**Task brief**: Without skipping anything, transcribe the listing that follows.

------------

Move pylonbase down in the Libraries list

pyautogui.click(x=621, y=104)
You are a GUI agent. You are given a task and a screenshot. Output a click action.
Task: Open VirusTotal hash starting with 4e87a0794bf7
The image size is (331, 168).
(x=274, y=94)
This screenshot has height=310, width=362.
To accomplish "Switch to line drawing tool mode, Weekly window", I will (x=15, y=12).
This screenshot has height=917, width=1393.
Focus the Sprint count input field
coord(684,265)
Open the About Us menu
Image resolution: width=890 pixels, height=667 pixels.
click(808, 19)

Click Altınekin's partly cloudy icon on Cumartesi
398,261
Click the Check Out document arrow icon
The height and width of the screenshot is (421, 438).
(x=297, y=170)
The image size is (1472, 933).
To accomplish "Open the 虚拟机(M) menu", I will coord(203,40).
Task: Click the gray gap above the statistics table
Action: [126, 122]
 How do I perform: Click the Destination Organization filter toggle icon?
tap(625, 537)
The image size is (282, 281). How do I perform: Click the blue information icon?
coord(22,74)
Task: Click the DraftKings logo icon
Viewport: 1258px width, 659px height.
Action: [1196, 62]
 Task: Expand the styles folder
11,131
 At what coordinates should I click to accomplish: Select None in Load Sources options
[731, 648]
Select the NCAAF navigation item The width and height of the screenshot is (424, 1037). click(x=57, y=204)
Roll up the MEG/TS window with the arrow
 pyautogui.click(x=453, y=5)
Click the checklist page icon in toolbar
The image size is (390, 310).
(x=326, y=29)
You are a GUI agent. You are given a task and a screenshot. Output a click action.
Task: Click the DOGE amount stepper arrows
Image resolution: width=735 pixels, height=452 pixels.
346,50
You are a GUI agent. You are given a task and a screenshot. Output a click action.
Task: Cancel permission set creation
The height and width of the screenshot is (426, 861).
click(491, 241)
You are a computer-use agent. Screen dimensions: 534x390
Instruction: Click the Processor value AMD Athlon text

------------

**Reply to the exercise**:
Move pylonbase down in the Libraries list

pyautogui.click(x=621, y=104)
You are a GUI agent. You are given a task and a screenshot. Output a click action.
Task: Open VirusTotal hash starting with 4e87a0794bf7
The image size is (331, 168).
(x=274, y=94)
This screenshot has height=310, width=362.
To accomplish "Switch to line drawing tool mode, Weekly window", I will (x=15, y=12).
This screenshot has height=917, width=1393.
Focus the Sprint count input field
coord(684,265)
Open the About Us menu
Image resolution: width=890 pixels, height=667 pixels.
click(808, 19)

Click Altınekin's partly cloudy icon on Cumartesi
398,261
Click the Check Out document arrow icon
The height and width of the screenshot is (421, 438).
(x=297, y=170)
The image size is (1472, 933).
To accomplish "Open the 虚拟机(M) menu", I will coord(203,40).
Task: Click the gray gap above the statistics table
Action: [126, 122]
 How do I perform: Click the Destination Organization filter toggle icon?
tap(625, 537)
The image size is (282, 281). How do I perform: Click the blue information icon?
coord(22,74)
Task: Click the DraftKings logo icon
Viewport: 1258px width, 659px height.
Action: [1196, 62]
 Task: Expand the styles folder
11,131
 At what coordinates should I click to accomplish: Select None in Load Sources options
[731, 648]
Select the NCAAF navigation item The width and height of the screenshot is (424, 1037). click(x=57, y=204)
Roll up the MEG/TS window with the arrow
 pyautogui.click(x=453, y=5)
Click the checklist page icon in toolbar
The image size is (390, 310).
(x=326, y=29)
You are a GUI agent. You are given a task and a screenshot. Output a click action.
Task: Click the DOGE amount stepper arrows
Image resolution: width=735 pixels, height=452 pixels.
346,50
You are a GUI agent. You are given a task and a screenshot. Output a click action.
Task: Cancel permission set creation
The height and width of the screenshot is (426, 861).
click(491, 241)
You are a computer-use agent. Screen dimensions: 534x390
Instruction: Click the Processor value AMD Athlon text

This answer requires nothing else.